And then, of course, I do love the man. After sixteen years together, I'd better. So, all in all, a good day. The roses are beautiful. So are the five pages.

Tuesday, February 12, 2008

Into the Frying Pan

A blog reader asked a good question the other day. Exactly how did I get myself into this mess, anyway? Okay, maybe mess wasn't the exact term used, but...basically, who the heck am I and how did I get into the writing gig?

Without going into my life history and boring everyone stiff, here's the short version. I started writing at about age five--short stories and such. Nothing all that stellar, but at least it established the habit of writing creatively. I wrote my first novel at the age of sixteen--a short, sweet little confection about unicorns, which shall forever remain in my closet--unless someone drags it out after my death just to see how bad it was. I messed with that for about eight more years, as I went through college and tried to have a "normal" career as a nurse. About the time I got burnt out on the nursing, I got married and decided to have a couple of kids. During that time frame I wrote another novel--another closet feature I'd be embarrassed to have anyone read nowadays. Good practice, though. I racked up lots of rejections from agents during that time--thank goodness. If anyone had actually picked up that turkey of a book, I'd be really worried about his or her judgment.

The real training ground began during the period from 1997 to about 2001, while my two kids were small. As soon as I could reliably leave them with their father for entire weekends without me, I started attending writers' conferences and pitching my third novel to agents. A few looked at it and I got a few encouraging compliments. No takers, though.

During this time I also got a few good comments (one was even from Marion Zimmer Bradley) on short stories I wrote and sent to the various fantasy magazines. But again, no sales. With MZB, I apparently missed it by a hair. I got the rejection letter that read, "This is a perfectly good story...unfortunately I have already purchased something similar...."

When I could not sell any of my short stories, I started a miniature book business, Pookatales Press, and sold the short stories in mini-book format for mini-book collectors and collectors of dollhouse miniatures. This didn't result in a large print run, as I hand-bound the volumes myself, but it did give me a way to be paid for my stories at last, and gave me experience in running my own small business.

My fourth novel was called Aspects of Illusion, and garnered some attention from an editor at Roc, who said if I revised it, she'd look at it again, or alternatively, she'd look at anything else I wrote. Now I was finally getting somewhere! I went to more conferences, took more classes, notably agent Don Maass's "Breakout Novel" classes, revised again, and finally hit the jackpot. The revised fourth novel gained the attention of Bob Mecoy during the fall of 2002. He became my agent and has stuck with me ever since, for which I am eternally grateful. Aspects of Illusion is the first of an epic fantasy trilogy. I have since written the middle book, called Shadows of Memory, and currently I'm halfway through the third book, Shifts of Perception. Unfortunately, all we've managed to get for these books are compliments partnered with regrets from publishers that they did not have a spot to offer us in the lineup. Epic fantasy has proven to be a hard sell, and these books are fairly lengthy, which no doubt doesn't help matters. First-time authors have a hard time publishing at lengths of more than 100,000 words. I am finishing the trilogy because I still believe in it, and because maybe at some point its day will finally come.

Stored rows:
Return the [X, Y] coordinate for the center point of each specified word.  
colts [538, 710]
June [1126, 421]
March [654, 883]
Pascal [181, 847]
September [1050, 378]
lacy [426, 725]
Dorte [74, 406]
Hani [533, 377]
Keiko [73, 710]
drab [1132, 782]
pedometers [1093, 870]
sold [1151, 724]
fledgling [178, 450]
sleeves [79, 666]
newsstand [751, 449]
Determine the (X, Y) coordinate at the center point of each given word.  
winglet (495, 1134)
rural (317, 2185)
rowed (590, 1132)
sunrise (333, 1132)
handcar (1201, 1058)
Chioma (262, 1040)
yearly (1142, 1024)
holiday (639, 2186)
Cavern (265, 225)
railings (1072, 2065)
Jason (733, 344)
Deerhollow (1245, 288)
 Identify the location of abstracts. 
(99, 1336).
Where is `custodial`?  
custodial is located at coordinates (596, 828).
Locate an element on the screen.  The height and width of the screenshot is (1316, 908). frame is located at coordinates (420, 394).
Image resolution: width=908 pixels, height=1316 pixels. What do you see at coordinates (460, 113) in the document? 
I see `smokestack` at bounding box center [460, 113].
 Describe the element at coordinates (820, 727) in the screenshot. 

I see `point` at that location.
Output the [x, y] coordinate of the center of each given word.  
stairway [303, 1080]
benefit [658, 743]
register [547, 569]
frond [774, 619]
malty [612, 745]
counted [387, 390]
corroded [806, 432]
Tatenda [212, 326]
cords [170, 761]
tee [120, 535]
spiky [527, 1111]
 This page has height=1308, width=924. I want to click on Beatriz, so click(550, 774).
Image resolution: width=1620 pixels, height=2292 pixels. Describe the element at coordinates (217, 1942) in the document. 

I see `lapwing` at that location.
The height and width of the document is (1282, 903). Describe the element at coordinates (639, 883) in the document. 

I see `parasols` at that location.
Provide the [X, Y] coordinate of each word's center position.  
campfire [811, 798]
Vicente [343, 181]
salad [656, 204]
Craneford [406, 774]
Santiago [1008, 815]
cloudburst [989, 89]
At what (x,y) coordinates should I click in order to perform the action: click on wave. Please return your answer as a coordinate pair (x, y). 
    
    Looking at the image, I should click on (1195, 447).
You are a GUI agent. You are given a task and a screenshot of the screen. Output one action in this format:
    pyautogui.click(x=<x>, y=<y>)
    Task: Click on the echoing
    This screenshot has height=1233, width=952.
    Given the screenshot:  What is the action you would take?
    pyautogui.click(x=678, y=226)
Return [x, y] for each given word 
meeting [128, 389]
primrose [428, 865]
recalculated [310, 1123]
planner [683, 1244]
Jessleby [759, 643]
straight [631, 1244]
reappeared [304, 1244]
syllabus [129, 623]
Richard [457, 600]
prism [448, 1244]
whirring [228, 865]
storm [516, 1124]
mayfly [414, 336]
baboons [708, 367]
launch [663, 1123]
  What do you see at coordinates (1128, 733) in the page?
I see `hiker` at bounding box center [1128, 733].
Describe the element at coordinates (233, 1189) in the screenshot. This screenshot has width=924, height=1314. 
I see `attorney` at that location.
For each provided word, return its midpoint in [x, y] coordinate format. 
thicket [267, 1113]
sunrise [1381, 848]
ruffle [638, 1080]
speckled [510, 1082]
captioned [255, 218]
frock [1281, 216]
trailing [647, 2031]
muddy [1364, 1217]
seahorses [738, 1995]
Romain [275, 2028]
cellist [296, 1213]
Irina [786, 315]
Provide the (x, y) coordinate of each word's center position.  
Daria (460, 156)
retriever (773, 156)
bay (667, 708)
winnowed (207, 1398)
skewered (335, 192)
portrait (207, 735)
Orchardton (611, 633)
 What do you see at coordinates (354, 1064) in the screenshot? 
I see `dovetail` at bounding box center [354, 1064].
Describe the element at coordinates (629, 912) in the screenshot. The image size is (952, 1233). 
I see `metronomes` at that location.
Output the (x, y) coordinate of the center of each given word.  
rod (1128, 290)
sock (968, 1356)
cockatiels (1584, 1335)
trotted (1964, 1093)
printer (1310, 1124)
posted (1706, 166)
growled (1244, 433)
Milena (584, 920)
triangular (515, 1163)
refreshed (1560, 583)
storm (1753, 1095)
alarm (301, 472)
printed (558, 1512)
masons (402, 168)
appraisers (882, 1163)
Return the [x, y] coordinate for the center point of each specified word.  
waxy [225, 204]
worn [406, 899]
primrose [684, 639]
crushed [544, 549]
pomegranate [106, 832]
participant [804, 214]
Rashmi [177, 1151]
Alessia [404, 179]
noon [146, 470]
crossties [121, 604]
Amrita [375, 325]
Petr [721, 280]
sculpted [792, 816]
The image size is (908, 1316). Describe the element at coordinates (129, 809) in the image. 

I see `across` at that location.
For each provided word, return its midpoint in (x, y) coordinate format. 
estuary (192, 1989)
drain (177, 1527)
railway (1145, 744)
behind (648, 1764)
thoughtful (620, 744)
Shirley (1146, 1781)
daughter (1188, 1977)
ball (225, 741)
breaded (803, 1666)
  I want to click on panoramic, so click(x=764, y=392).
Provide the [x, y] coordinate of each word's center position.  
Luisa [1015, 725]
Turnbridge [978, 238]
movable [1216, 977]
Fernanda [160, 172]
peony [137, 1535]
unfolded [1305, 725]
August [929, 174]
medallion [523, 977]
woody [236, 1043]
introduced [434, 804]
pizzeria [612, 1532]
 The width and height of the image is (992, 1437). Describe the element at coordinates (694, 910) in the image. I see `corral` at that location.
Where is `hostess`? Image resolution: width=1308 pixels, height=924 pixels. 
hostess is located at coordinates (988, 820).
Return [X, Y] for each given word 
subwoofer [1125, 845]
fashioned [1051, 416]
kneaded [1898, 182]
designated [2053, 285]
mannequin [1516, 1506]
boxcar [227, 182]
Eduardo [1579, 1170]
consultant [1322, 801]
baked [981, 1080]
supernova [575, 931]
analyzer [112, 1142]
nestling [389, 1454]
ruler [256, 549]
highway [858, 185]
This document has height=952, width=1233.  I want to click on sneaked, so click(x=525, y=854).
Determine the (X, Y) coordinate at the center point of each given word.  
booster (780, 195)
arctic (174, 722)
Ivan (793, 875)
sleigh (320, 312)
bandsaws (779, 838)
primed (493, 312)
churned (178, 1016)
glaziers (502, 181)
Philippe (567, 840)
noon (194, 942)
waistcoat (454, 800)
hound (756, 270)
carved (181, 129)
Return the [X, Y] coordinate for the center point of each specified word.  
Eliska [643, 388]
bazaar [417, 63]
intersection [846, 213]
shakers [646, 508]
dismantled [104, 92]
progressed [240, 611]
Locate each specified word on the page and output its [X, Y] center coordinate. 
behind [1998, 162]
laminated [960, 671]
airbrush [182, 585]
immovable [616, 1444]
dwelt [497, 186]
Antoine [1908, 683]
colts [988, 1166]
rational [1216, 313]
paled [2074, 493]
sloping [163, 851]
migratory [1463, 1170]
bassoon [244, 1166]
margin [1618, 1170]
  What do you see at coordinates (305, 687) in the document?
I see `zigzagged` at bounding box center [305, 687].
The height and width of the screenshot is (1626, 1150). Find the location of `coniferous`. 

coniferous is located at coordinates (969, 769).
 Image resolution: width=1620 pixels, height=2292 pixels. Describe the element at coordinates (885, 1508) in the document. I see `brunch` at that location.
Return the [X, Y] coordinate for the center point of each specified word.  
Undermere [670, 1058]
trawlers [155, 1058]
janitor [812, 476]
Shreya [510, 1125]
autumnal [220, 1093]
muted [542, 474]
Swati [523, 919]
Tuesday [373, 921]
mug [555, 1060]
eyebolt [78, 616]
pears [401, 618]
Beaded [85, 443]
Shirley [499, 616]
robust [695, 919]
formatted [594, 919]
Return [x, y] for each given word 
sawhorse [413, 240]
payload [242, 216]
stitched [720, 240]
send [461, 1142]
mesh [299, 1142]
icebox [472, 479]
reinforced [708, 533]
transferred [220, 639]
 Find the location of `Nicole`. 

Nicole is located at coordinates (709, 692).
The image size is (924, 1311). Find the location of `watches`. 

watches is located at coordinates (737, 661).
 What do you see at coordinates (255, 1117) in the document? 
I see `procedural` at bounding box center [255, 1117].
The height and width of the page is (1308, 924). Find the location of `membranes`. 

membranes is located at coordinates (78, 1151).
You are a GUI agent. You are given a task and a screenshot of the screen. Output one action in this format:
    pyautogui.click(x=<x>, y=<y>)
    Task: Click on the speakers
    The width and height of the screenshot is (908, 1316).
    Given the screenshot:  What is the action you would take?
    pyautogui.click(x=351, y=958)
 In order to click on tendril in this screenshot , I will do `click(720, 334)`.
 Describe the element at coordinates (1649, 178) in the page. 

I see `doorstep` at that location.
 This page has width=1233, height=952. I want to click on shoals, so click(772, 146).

Stated task: Decide whether each statement below agrees with the blog post, answering yes or no and quoting the words of the post that settle it. 1. The writer's first novel, written at sixteen, was about unicorns. 2. Bob Mecoy noticed the revised fourth novel in the fall of 2001. 3. Pookatales Press produced its mini-books in large print runs.

The output:
1. Yes: "I wrote my first novel at the age of sixteen--a short, sweet little confection about unicorns"
2. No: "The revised fourth novel gained the attention of Bob Mecoy during the fall of 2002."
3. No: "This didn't result in a large print run, as I hand-bound the volumes myself"